Early-life environmental exposures and development of childhood asthma

In Canada, a striking 13% of children (~500,000) have asthma. It is the leading cause of absenteeism from school, and accounts for more than 30% of Canadian health care billings for children. Asthma is also the leading cause of hospital admissions in both children and the general Canadian population. Given that asthma typically begins in childhood and lasts throughout life, the high prevalence, combined with significant related morbidity, make asthma the most common and burdensome chronic non-communicable disease affecting young Canadians.

Asthma is a complex disease dependent on the interactions of genetic predisposition with environmental factors including physical, microbial, and social environments. The Canadian Healthy Longitudinal Development (CHlLD), a cohort study funded by CIHR, has recruited over 3,500 pregnant mothers to collect such environmental and biological data from pregnancy up to age five in four Canadian cities: Vancouver, Edmonton, Toronto and Winnipeg. The proposed project will use biological and environmental data from the CHILD cohort and will focus on traffic-related air pollution and natural spaces. These two modifiable environmental exposures have been shown to be associated with asthma exacerbation.

The novelty of this research lies in the study of joint exposures and their interactions over time; their impact likely depends not only on individual genetic profiles, but also on the critical timing of exposure. Early life period, including in utero, is a critical influence on health in later life. Likewise, changes in gene function in relation to environmental influences provide evidence to explain how and why asthma and allergies exist and progress.

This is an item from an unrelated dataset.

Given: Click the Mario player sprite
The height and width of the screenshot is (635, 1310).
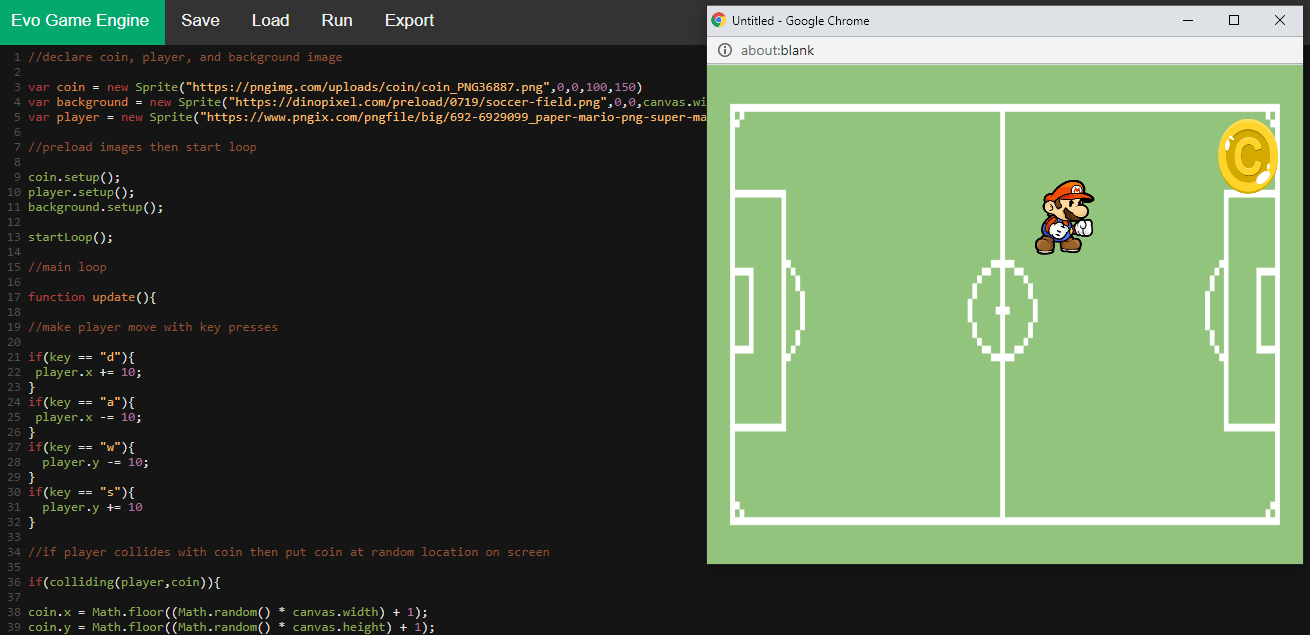Looking at the screenshot, I should click(1064, 217).
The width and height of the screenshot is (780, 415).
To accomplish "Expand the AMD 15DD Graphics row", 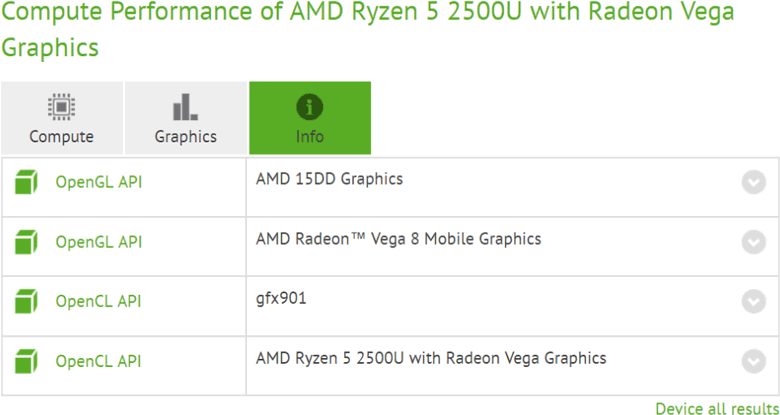I will click(753, 183).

Dr. Sbihi’s research will examine how these changes, called epigenetic modifications, are affected by the early-life environmental exposures, including the body’s microbial milieu. By examining how the environmental exposures (traffic air pollutants, natural spaces, gut microbes) impact DNA methylation and consequently how these epigenetics modifications lead to asthma, we will be able to better understand the mechanisms of asthma development and subsequently provide better targeted prevention measures.